Joaquim Miranda Sarmento aproveitou a sua intervenção na Grande Conferência Anual do Diário de Notícias para transmitir uma mensagem de confiança. O ministro sublinhou que os indicadores de receita fiscal, nomeadamente o IVA e as contribuições para a Segurança Social, indicam que a economia portuguesa está a crescer “bastante mais” do que os modelos estatísticos sugerem. Perante o novo quadro diplomático internacional, Sarmento admitiu que o preço da gasolina e do gasóleo poderá baixar nos próximos meses, embora ressalvando que a normalização total “vai demorar o seu tempo”.

Sobre a política fiscal, o Ministro de Estado e das Finanças assegurou que o Governo mantém o compromisso de reduzir a carga sobre o rendimento das famílias. A descida do IRS em 2027 está confirmada no horizonte legislativo, dependendo apenas da manutenção da trajetória de equilíbrio orçamental. Sarmento desvalorizou a divergência com o Banco de Portugal quanto à previsão de défice, afirmando que uma diferença de 0,2% está “dentro de uma margem de erro perfeitamente normal” e não compromete a sustentabilidade das contas nacionais.

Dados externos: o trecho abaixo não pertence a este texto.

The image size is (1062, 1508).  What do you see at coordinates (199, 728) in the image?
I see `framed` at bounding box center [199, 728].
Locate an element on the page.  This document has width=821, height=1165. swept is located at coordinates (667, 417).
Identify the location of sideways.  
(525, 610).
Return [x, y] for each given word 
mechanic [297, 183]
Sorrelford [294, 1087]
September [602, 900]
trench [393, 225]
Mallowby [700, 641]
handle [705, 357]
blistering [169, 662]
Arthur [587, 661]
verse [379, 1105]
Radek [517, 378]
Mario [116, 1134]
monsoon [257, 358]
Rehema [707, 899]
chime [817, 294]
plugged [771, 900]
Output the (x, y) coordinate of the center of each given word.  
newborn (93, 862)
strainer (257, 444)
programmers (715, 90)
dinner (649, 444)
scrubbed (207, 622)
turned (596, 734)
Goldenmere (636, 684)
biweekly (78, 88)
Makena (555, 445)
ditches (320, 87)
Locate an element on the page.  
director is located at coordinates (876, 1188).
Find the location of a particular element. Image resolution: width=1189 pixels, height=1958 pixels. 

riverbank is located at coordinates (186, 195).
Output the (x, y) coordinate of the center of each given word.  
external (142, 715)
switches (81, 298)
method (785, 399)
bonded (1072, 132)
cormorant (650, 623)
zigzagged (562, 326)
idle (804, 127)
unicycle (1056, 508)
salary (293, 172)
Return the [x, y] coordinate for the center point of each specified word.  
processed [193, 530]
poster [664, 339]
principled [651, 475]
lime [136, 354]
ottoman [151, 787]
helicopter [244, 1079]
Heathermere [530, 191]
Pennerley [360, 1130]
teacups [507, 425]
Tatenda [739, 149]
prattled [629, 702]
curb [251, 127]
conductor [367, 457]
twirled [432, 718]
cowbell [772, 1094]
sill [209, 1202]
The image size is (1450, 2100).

O governante lembrou ainda que o Parlamento já aprovou reduções no IRC até 2028, visando tornar Portugal mais competitivo para o investimento estrangeiro. O ministro concluiu reiterando que, apesar do choque petrolífero, a economia nacional está a resistir melhor do que o esperado, sustentada por um mercado de trabalho dinâmico e por uma execução rigorosa do Orçamento do Estado.